Job:
Repeat the rows below verbatim, from the first one through the line containing "point(49,277)", including that line.

Item coordinate data:
────────────────────────────────────────
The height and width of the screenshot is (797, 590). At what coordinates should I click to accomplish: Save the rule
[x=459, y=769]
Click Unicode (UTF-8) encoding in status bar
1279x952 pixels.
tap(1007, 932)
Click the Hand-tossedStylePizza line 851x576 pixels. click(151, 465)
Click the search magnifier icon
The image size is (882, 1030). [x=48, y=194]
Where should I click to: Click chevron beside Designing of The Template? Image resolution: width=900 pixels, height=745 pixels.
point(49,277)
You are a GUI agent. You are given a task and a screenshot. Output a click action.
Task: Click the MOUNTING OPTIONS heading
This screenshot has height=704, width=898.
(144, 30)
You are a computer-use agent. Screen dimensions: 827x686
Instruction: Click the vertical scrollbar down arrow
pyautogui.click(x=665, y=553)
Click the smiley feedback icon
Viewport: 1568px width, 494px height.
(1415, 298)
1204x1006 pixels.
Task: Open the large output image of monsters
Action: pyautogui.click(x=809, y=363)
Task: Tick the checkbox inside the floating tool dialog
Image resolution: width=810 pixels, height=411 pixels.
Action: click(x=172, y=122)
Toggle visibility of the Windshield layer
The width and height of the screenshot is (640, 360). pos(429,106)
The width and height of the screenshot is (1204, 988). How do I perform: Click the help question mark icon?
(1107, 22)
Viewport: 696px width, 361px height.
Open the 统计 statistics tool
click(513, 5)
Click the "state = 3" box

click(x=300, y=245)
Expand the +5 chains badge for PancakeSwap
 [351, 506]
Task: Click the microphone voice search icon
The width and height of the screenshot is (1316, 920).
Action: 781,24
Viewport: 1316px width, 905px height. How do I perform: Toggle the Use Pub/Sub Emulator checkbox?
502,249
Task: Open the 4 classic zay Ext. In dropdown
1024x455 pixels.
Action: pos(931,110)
────────────────────────────────────────
Answer for this exercise:
The height and width of the screenshot is (797, 590). At what coordinates should I click to accomplish: Save the rule
[x=459, y=769]
Click Unicode (UTF-8) encoding in status bar
1279x952 pixels.
tap(1007, 932)
Click the Hand-tossedStylePizza line 851x576 pixels. click(151, 465)
Click the search magnifier icon
The image size is (882, 1030). [x=48, y=194]
Where should I click to: Click chevron beside Designing of The Template? Image resolution: width=900 pixels, height=745 pixels.
point(49,277)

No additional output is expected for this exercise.